The problem H has a beautiful solution using sqrt decomposition (It works slower than the author's solution, but it seems to me easier to understand and write). My example solution: https://mirror.codeforces.com/contest/2000/submission/276433907
Problem H Solution without any specific method/data structure but only logic — 276496494
what is the time complexity of this block?
Worst case is ~ $$$\sqrt {2 . 10^6}$$$. When the set has 2e6-1, 2e6-4, 2e6-8, 2e6-13, .... and the query is "? 1" ig
Can someone explain me Problem F in detail? I saw shayan's vid but I keep getting lost. (I have a fair experience with dp)
The hardest part of this problem is understanding optimal way of painting single rectangle. Like they say in editorial you must always choose to paint single column or row of minimum size. For example, if you have 3 by 4 rectangle you unpainted rectangle will change like this: 3x4 -> 3x3 -> 3x2 (or 2x3, does not matter) -> 2x2 -> 2x1 (or 1x2) -> 1x1 -> 0x0 Every transition will give you one score point (except for last which gives 2 points because we paint one row and one column at the same time). You perform this sequence of operations on the first rectangle, keep track on the number of operations (cnt1) and score (s), calculate recursively min. number of operations for the rest of the rectangles to achieve (k — s) score (cnt2), choose min(cnt1 + cnt2) after painting sequence is complete.
can someone explain, why the sample testcase 1 answer is 0. I think we can wait upto 19 minutes and then take the bus route 1 — 5 which will cost 30 minutes, and we will arrive on 5 at 49 minutes ?
You cannot ride a bus during entire phone call, not just start of it.

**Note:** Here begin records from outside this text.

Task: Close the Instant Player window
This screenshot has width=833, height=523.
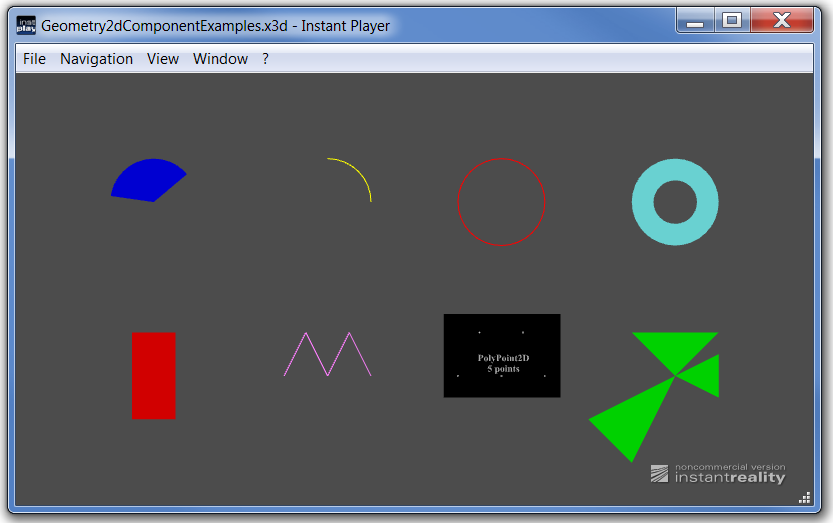Action: [x=782, y=21]
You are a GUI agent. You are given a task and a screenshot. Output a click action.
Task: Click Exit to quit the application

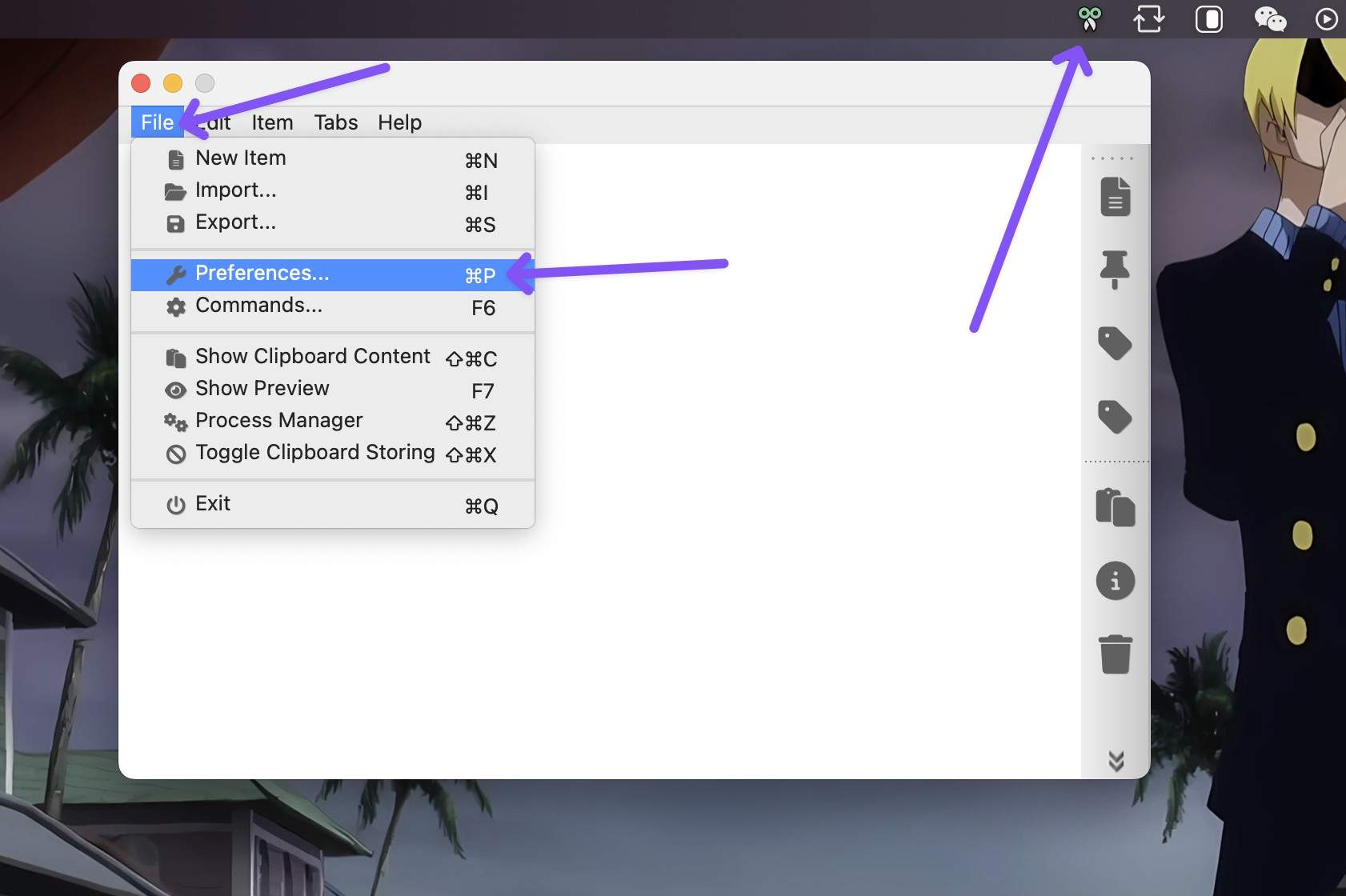(x=213, y=504)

Can anyone help me find out the test case for which 276261336 problem C (test case 18), failed ?. Appreciate any help thank you :)
I found this test case:
which in my code returns:
and in yours:
Hope it helps!
For problem G sample 1, can someone share the route which corresponds to a starting time of 0? From what I understand of the problem, there should be no solution and the answer should be -1. Maybe I am overlooking something. I am copying the sample below for convenience.
In time 0, walk through the edge from 1 to 5. That will take 100 units of time, which fits in t0.
For Problem F, sample 6, reproduced below, can someone explain how the required 25 points can be obtained in 80 operations, as given in the sample solution?
First we will completely fill the 2*9 and 4*3 rectangles. After this our score would be 18 and operations are 30. After this we will start filling the 8*10 rectangle in this order — 8, 8, 8, 7, 7, 6, 6. This would lead to a total score of 25 in 80 operations.
did any one solved F using greedy?
Can you tell me how 35 operations are required in last test case
4 18 5 4 8 5 8 3 6 2
Use entire first and last rectangle and then use rectangle which is having b = 3 to make the score 18
Can anyone please explain what's wrong in my approach of problem G. I applied binary search to find how late we can start to reach on time. What I'm doing in my modified dijkstra is that if I can take bus then then will take it but if I will get a call in between or currently on a call then I will take the best of wait till the call is finish and take bus or walk.
Can someone please explain me how are we getting 35 operations in last test case of sample? I am getting 36 operations to score 18 points.
Fill the 6 x 2 (score = 8 & operations = 12) rectangle and 5 x 4 rectangle (score = 9 & operations = 20) completely and one row of 8 x 3 rectangle (score = 1 & operations = 3). Therefore total operations and score would be 12 + 20 + 3 = 35 and 8 + 9 + 1 = 18 respectively.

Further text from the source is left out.